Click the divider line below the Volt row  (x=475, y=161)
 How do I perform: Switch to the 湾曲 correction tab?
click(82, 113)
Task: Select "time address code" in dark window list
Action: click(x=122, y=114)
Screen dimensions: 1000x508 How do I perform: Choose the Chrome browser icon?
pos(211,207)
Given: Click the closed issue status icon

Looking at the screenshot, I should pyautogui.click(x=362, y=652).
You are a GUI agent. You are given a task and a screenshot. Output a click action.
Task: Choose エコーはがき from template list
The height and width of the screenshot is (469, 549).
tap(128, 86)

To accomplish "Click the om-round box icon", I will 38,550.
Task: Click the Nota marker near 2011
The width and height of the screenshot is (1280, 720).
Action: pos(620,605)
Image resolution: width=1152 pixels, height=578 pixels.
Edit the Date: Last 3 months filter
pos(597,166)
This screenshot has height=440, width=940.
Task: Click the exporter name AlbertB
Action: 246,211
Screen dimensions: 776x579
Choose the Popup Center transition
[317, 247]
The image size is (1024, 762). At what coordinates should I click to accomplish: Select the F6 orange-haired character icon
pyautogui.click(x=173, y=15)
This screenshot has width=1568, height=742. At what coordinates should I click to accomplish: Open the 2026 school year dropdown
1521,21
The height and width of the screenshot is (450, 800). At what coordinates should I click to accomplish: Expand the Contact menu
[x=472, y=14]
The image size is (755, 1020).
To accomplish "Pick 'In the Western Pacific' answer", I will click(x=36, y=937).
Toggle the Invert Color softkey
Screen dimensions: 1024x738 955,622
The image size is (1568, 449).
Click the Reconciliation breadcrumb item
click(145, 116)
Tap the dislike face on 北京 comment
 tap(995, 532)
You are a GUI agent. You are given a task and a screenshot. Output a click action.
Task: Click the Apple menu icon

## What to work on
Give the listing again in full, and make every line match exactly.

## Your response
Click the divider line below the Volt row  (x=475, y=161)
 How do I perform: Switch to the 湾曲 correction tab?
click(82, 113)
Task: Select "time address code" in dark window list
Action: click(x=122, y=114)
Screen dimensions: 1000x508 How do I perform: Choose the Chrome browser icon?
pos(211,207)
Given: Click the closed issue status icon

Looking at the screenshot, I should pyautogui.click(x=362, y=652).
You are a GUI agent. You are given a task and a screenshot. Output a click action.
Task: Choose エコーはがき from template list
The height and width of the screenshot is (469, 549).
tap(128, 86)

To accomplish "Click the om-round box icon", I will 38,550.
Task: Click the Nota marker near 2011
The width and height of the screenshot is (1280, 720).
Action: pos(620,605)
Image resolution: width=1152 pixels, height=578 pixels.
Edit the Date: Last 3 months filter
pos(597,166)
This screenshot has height=440, width=940.
Task: Click the exporter name AlbertB
Action: 246,211
Screen dimensions: 776x579
Choose the Popup Center transition
[317, 247]
The image size is (1024, 762). At what coordinates should I click to accomplish: Select the F6 orange-haired character icon
pyautogui.click(x=173, y=15)
This screenshot has width=1568, height=742. At what coordinates should I click to accomplish: Open the 2026 school year dropdown
1521,21
The height and width of the screenshot is (450, 800). At what coordinates should I click to accomplish: Expand the Contact menu
[x=472, y=14]
The image size is (755, 1020).
To accomplish "Pick 'In the Western Pacific' answer", I will click(x=36, y=937).
Toggle the Invert Color softkey
Screen dimensions: 1024x738 955,622
The image size is (1568, 449).
Click the Reconciliation breadcrumb item
click(145, 116)
Tap the dislike face on 北京 comment
 tap(995, 532)
You are a GUI agent. You are given a task and a screenshot. Output a click action.
Task: Click the Apple menu icon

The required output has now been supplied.